> **Problem description**
How many lines of the items below contain the word "dropdown"? Count them and reply with the number alone.

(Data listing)

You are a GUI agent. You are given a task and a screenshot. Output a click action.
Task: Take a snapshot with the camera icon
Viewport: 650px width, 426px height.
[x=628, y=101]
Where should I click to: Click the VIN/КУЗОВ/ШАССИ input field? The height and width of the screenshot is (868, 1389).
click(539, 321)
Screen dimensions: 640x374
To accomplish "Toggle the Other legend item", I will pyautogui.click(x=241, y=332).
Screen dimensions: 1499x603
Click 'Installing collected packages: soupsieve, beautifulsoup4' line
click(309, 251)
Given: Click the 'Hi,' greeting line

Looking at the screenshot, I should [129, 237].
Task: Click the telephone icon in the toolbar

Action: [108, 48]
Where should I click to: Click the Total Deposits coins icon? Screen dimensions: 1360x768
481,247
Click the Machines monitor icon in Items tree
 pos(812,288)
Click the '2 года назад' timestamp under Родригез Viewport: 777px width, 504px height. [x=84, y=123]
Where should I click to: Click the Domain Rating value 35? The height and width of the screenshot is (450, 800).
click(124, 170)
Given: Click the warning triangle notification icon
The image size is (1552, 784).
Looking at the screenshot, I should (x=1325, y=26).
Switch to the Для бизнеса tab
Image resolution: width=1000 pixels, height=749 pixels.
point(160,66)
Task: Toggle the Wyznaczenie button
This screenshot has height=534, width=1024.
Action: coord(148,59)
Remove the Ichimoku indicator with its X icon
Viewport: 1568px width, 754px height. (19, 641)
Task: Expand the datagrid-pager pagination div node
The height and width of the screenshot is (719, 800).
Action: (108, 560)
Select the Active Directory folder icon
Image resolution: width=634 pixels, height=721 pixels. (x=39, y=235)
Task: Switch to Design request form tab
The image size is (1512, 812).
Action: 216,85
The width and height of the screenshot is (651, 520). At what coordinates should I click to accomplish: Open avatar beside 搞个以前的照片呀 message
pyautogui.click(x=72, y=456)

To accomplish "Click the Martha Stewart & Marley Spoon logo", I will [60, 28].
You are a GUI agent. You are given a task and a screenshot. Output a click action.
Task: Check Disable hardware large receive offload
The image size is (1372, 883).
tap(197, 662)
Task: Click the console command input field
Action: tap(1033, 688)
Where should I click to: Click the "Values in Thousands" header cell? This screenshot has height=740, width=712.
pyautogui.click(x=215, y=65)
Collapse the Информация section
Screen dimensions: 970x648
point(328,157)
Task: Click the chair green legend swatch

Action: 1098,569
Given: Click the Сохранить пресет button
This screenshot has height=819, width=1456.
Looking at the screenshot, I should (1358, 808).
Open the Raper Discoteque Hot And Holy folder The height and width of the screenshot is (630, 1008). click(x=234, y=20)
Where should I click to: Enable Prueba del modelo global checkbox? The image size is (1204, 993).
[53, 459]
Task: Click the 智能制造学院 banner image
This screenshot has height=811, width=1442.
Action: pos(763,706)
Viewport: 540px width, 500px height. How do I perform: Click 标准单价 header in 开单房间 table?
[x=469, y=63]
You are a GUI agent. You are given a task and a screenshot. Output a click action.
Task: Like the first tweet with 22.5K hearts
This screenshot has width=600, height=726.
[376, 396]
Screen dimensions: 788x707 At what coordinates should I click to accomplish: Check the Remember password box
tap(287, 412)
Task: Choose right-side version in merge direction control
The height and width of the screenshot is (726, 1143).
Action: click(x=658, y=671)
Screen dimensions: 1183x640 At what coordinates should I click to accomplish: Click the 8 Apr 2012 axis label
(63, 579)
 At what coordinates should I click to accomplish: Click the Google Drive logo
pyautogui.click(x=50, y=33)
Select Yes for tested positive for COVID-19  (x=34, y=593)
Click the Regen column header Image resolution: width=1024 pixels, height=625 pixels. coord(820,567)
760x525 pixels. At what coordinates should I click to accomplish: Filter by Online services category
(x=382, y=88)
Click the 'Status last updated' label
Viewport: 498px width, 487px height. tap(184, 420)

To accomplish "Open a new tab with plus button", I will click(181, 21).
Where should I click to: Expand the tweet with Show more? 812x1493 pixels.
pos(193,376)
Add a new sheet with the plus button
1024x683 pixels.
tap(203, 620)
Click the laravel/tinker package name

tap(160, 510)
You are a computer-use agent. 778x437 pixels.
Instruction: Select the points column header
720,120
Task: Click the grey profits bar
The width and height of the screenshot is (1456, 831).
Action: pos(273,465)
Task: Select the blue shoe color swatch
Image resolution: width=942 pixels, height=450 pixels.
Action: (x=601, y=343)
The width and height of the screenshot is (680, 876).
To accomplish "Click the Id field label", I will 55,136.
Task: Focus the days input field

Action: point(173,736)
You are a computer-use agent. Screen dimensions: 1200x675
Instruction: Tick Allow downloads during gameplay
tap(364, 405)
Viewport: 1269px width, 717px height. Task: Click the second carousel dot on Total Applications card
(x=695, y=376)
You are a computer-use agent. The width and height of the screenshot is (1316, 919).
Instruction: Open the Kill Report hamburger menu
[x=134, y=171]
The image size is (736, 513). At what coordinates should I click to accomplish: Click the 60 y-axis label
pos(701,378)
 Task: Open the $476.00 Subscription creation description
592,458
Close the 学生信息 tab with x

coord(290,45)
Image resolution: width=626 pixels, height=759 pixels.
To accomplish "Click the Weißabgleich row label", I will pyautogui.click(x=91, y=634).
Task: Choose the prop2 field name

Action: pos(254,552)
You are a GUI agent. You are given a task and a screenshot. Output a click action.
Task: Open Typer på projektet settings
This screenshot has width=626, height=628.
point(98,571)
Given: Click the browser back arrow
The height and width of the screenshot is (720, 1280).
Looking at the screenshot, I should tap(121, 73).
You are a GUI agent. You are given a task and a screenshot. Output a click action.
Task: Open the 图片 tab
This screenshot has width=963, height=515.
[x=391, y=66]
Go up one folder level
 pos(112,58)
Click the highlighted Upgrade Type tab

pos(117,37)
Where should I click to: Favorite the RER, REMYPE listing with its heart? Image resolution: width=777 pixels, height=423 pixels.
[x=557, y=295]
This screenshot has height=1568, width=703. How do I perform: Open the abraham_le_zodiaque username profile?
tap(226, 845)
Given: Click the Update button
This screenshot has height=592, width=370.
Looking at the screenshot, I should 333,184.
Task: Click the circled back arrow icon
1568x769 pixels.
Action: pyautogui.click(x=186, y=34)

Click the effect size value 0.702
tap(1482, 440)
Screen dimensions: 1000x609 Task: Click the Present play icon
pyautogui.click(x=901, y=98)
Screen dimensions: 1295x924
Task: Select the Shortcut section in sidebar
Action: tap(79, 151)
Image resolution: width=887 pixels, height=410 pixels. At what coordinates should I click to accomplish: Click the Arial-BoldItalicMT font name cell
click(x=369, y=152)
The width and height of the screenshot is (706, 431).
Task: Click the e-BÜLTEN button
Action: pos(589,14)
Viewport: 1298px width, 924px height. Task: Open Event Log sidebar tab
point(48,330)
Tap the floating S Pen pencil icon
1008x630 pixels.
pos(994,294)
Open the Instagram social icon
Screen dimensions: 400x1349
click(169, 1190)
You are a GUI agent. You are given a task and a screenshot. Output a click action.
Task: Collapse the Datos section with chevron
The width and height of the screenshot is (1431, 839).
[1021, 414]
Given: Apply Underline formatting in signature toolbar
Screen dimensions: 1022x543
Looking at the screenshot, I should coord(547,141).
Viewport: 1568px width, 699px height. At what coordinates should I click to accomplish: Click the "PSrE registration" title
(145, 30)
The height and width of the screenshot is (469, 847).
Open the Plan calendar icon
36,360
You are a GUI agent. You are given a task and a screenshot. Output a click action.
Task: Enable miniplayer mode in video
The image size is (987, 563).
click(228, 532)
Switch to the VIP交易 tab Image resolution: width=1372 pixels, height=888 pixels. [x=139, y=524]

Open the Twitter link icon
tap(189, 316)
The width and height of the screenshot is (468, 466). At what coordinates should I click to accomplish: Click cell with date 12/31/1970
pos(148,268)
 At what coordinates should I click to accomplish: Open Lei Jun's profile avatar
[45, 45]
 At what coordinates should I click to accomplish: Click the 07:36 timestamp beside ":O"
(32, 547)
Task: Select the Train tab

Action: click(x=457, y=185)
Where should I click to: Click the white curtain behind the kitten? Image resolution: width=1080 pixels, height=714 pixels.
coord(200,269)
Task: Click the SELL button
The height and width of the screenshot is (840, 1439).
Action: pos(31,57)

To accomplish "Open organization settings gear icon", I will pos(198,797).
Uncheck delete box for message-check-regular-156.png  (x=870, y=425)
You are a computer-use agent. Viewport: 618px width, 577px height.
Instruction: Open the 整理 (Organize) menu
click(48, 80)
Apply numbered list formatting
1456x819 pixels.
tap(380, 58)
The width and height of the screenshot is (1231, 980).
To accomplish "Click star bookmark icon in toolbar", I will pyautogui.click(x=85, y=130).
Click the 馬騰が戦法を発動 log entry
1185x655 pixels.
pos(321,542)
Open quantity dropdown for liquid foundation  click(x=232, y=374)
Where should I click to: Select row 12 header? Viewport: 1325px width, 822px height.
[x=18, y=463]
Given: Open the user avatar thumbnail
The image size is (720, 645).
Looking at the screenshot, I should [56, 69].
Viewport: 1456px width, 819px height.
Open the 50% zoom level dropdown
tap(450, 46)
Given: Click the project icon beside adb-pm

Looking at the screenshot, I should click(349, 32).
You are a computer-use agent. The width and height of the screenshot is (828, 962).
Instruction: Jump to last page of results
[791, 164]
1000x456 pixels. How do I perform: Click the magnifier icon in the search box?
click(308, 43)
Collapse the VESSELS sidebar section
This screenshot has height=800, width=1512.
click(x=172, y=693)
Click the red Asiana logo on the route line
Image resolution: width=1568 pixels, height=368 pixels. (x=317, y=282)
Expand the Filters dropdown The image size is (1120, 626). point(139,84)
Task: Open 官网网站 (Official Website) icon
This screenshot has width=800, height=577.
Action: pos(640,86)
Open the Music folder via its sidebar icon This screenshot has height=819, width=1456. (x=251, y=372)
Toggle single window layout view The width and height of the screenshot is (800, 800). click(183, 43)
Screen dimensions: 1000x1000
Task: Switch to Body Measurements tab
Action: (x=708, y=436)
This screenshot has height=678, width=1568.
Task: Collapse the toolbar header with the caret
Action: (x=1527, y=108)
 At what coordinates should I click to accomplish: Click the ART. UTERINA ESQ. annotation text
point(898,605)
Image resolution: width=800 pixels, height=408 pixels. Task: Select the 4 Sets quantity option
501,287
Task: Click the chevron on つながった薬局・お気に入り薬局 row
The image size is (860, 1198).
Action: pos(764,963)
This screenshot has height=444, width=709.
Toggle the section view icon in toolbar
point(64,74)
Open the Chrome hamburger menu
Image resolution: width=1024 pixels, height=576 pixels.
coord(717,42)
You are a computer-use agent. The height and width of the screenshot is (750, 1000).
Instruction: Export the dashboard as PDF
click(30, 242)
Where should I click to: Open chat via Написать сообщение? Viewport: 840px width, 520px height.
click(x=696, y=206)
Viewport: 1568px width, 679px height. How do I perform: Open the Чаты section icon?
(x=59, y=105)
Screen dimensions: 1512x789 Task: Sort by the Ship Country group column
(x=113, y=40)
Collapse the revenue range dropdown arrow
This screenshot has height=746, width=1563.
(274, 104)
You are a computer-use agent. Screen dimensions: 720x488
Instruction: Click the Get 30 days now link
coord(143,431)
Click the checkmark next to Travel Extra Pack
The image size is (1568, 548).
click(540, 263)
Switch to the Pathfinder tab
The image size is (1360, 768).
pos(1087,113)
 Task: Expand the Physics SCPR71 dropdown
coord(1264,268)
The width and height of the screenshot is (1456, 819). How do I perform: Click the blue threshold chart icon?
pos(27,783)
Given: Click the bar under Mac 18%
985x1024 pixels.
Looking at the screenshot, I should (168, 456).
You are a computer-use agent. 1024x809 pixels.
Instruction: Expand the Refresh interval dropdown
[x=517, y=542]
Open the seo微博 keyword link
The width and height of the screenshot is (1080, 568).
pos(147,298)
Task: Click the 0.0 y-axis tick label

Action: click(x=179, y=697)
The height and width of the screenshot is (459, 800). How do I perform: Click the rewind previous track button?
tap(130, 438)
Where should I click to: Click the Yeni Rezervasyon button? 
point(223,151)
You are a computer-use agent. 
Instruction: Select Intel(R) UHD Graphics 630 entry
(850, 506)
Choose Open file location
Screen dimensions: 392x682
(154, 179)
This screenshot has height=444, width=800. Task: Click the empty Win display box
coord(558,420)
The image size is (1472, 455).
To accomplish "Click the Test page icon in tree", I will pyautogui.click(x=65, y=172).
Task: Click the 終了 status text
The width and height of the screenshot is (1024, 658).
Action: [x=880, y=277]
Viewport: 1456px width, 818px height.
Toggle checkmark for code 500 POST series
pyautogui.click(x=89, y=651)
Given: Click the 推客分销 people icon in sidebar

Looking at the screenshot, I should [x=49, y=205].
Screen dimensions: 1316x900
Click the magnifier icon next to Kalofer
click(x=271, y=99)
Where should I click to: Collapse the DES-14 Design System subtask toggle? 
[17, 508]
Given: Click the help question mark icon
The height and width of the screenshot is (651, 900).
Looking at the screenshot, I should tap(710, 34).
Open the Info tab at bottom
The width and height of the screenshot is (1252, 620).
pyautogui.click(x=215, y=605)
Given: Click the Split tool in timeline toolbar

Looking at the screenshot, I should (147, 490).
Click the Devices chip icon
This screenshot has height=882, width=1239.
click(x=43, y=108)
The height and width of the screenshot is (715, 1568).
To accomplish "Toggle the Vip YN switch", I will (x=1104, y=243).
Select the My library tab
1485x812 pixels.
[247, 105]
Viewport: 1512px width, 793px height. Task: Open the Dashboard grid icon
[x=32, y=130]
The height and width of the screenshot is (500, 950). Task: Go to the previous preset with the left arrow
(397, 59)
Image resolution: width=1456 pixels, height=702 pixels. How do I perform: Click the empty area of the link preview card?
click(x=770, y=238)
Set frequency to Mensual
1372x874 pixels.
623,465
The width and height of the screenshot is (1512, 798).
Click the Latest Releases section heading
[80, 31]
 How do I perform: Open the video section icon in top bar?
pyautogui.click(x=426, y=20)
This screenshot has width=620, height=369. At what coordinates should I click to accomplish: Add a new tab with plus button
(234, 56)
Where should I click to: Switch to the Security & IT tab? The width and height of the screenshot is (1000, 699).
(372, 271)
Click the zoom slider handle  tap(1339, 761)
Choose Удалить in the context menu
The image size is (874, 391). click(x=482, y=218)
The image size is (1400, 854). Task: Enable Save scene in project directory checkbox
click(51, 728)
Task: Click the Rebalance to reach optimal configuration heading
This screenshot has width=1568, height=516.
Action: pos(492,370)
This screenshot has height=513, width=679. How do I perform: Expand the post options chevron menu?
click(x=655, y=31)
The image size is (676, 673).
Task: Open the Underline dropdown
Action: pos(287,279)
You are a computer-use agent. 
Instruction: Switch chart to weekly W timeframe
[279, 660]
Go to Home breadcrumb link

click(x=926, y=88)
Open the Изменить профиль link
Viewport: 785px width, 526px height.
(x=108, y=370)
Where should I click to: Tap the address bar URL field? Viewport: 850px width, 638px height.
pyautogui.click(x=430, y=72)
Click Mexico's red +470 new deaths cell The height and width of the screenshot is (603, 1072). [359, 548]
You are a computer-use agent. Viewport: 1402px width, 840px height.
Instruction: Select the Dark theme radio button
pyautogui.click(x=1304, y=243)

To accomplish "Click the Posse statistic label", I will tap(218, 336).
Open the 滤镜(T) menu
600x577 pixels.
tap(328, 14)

> **Solution for this problem**
7